Acórdão nº 04P2252 de Supremo Tribunal de Justiça (Portugal), 10 de Novembro de 2004

Magistrado ResponsávelHENRIQUES GASPAR
Data da Resolução10 de Novembro de 2004
EmissorSupremo Tribunal de Justiça (Portugal)

Acordam na Secção Criminal do Supremo Tribunal de Justiça: 1. No Processo Comum Colectivo n.° 2342 / 00.6, 3.° Juízo do Tribunal Judicial de Valongo, foi julgado AA, identificado no processo, pelo crime de abuso de confiança qualificado, p. e p. pelo artigo 205°, nº. 1 e n.° 4, alínea b), do Código Penal, sendo condenado na pena de 2 (dois) anos e 8 (oito) meses de prisão, suspensa na execução pelo período de três anos, e julgou o pedido cível formulado parcialmente procedente, condenando o arguido a pagar à assistente demandante a título de indemnização a quantia de 15.000 €.

Inconformado com a decisão, e defendendo a sua absolvição, o arguido AA recorreu para o tribunal da Relação, que concedeu provimento ao recurso, revogando a decisão recorrida, absolvendo o arguido AA da prática do crime de abuso de confiança p. p. no art. 205.°, n.° 1 e 4, alínea b), do Código Penal, por que foi acusado, absolvendo-o ainda do correspondente pedido cível.

  1. Não se conformando com o decidido, recorrem o Ministério Público e a assistente Empresa-A.

    O magistrado do Ministério Público termina a motivação com a formulação das seguintes conclusões: 1ª. Na semana de 12 a 16/10/1999 foi entregue ao arguido a importância de Esc. 10.280.404$00, em numerário, a qual devia ter sido depositada na conta da assistente até ao fim do domingo dessa mesma semana; 2ª O arguido manteve em seu poder a referida quantia e, apesar de pressionado pela assistente para regularizar a situação, foi adiando esse depósito com a alegação de variados pretextos; 3ª. Face a novas pressões, o arguido depositou na conta da assistente sete cheques sacados sobre a conta da sociedade de que era gerente, naquele montante global, todos assinados pela co-arguida BB, a pedido do mesmo; 4ª. No dia 3/11/1999, o Banco devolveu os cheques com indicação de "Saque Irregular", por conterem apenas uma assinatura, bem sabendo o arguido que isso iria acontecer e não mais restituiu o correspondente valor à assistente, dele se apropriando; 5ª. Essa apropriação manifesta-se através duma inversão no respectivo título de posse ou detenção, passando o arguido a comportar-se como verdadeiro dono da mencionada quantia e a dispor dela a seu bel-prazer; 6ª. Assim e face à matéria das alíneas o) e p), dos factos provados, dúvidas não resultam de que o arguido cometeu o crime pelo qual foi acusado; 7ª. Verifica-se, portanto, um claro erro de julgamento e o acórdão ora em crise viola, pelo menos, o art. 205°, n°s l e 4, alínea b), do Código Penal.

# Dados recolhidos
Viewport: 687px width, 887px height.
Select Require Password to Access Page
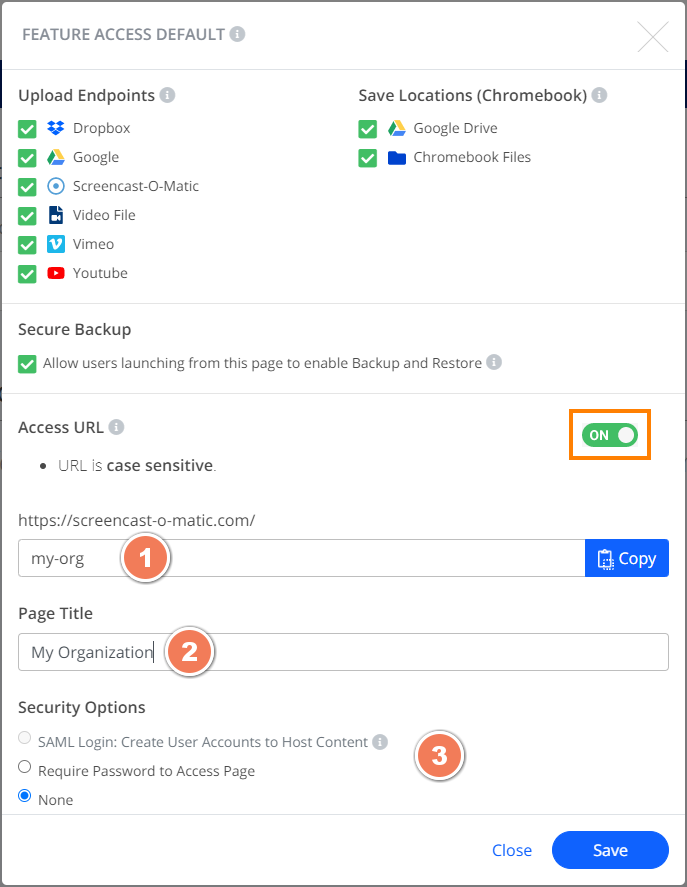point(24,767)
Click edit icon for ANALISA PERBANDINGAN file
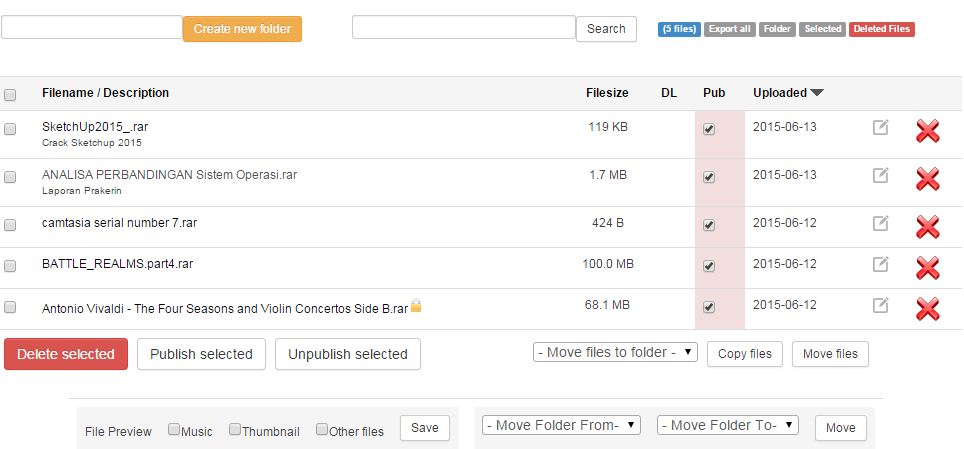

# Tarefa do exercício A
Segundo o acórdão, a que pena foi condenado o arguido no Tribunal Judicial de Valongo?
# Tarefa do exercício B
Transcreva do acórdão o trecho que começa em "Acordam na Secção" e termina em "de 15.000 €.".
# Tarefa do exercício C
Prolongue o acórdão, escrevendo a continuação a partir da última frase apresentada.
O material provém de outra fonte.

# Resposta do exercício A
A 2 (dois) anos e 8 (oito) meses de prisão, suspensa na execução pelo período de três anos.

# Resposta do exercício B
Acordam na Secção Criminal do Supremo Tribunal de Justiça: 1. No Processo Comum Colectivo n.° 2342 / 00.6, 3.° Juízo do Tribunal Judicial de Valongo, foi julgado AA, identificado no processo, pelo crime de abuso de confiança qualificado, p. e p. pelo artigo 205°, nº. 1 e n.° 4, alínea b), do Código Penal, sendo condenado na pena de 2 (dois) anos e 8 (oito) meses de prisão, suspensa na execução pelo período de três anos, e julgou o pedido cível formulado parcialmente procedente, condenando o arguido a pagar à assistente demandante a título de indemnização a quantia de 15.000 €.

# Resposta do exercício C
    Termina pedindo que o recurso seja julgado procedente, com a condenação do arguido pelo crime de que vinha acusado.

    A assistente, por seu lado, formulou na motivação as seguintes conclusões: 1ª Apesar de ter enumerado os factos dados como provados, o acórdão recorrido é totalmente omisso no que se refere à enumeração dos factos considerados não provados.

    1. O acórdão recorrido nem sequer procedeu a tal indicação por remissão para a decisão da 1ª instância.

    2. Deste modo, o acórdão sub judice, por não ter procedido à enumeração dos factos não provados, é nulo por violação do disposto no art. 374° n ° 2, com referência ao estabelecido pelo art. 379° n ° 1, alínea a), aplicável ex vi art. 425° n ° 4, todos do C.P.P..

    3. No acórdão recorrido não consta, também, qualquer indicação das provas que serviram para formar a convicção do tribunal da Relação.

    4. O Tribunal da Relação não remeteu para o acórdão proferido em 1ª instância a indicação dos meios probatórios que serviram de base à formação da sua convicção.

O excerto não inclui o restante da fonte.